I'm fine with that as a goal, however I can't say it's a priority for me. More importantly, as I've said before, I don't believe the use of JNI in production is at all compatible with the use of JNI for testing purposes. The current JNI binding exposes each part of the engine API in very fine detail. This what you want for testing, so you can exercise every part of the C API from Java. This is probably exactly the opposite of what you'd want for production use though. I expect you'd want to minimize the number of times you cross the C/Java boundary and just tie into the engine API at key points that are shifting a lot of bytes around.
Going back to the horizontal vs. vertical scaling... If the project were structured differently I would be very happy to contribute to the engine side of things in Java. However I think that would require us to be organised differently with a recognition that the Engine and Messenger are conceptually separate (with Messenger depending on the Engine API, and having no more authority over defining/testing the engine API than any other client - such as the C++ broker, ActiveMQ, or the upcoming JMS clent, etc.). As such I would rather see us fix the definition of the API (if you believe it to be "hasty") rather than simply try to remove any notion of their being an API which is distinct from the implementation.
I'm not sure exactly what you're asking for here with respect to Messenger and Engine. I believe they are currently layered precisely the way you describe. There certainly aren't any code level dependencies from Engine to Messenger. Are there specific ways that you think Messenger has influenced the Engine that are problematic? Is there something concrete you would like to see happen here?
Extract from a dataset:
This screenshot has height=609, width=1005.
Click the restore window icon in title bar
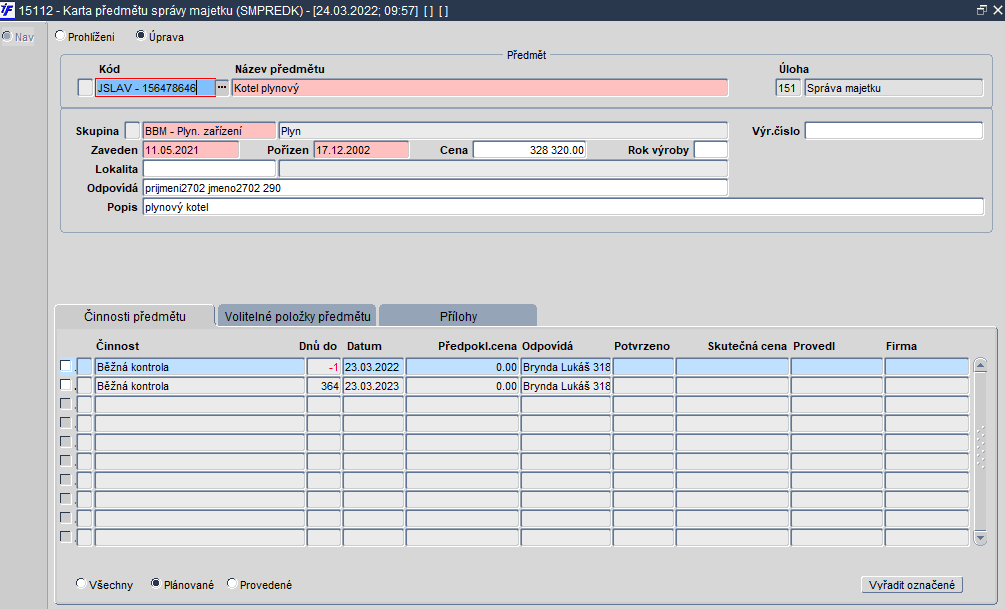click(981, 10)
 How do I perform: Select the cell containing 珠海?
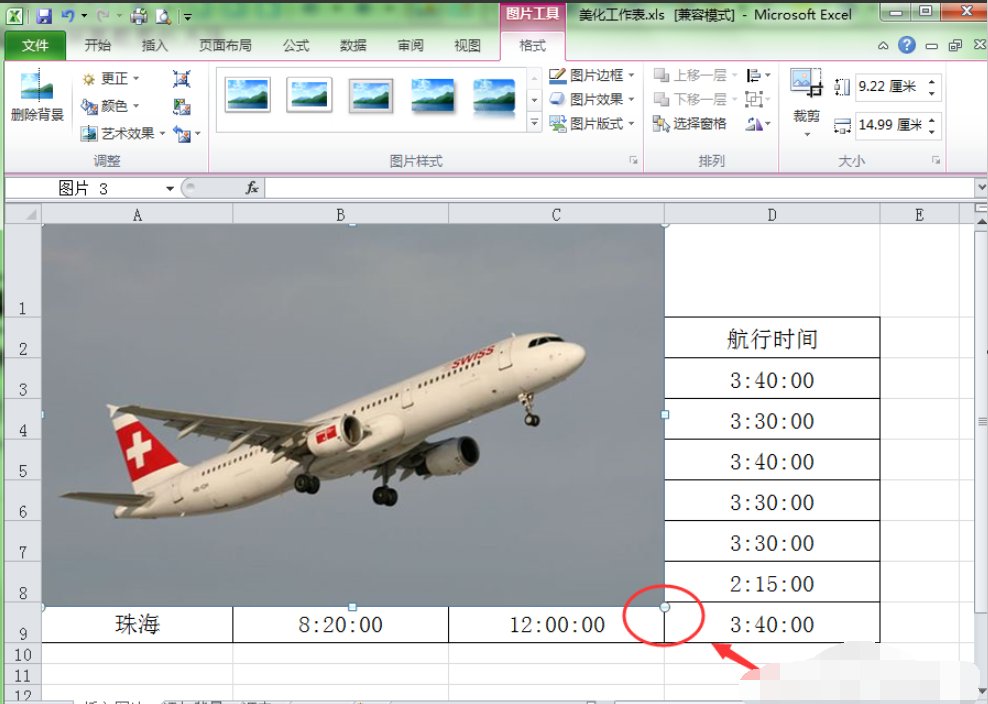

As for the Java API, I'm not suggesting eliminating the notion of there being an API. What I'm suggesting is that what sits in the proton-api module is not actually an API that is well suited for multiple implementations, but is really a single implementation API. As such I would like to put it back into the proton package and focus on making it a good single implementation API. I don't believe that this step would detract at all from it being a well defined API, in fact I think it would make it clearer and more transparent as there are currently plenty of cases where the split obscures the design. I believe a distinct question is whether we need a multi-implementation API, and if so for what purpose, e.g. production use of a JNI based engine vs testing of the C based engine.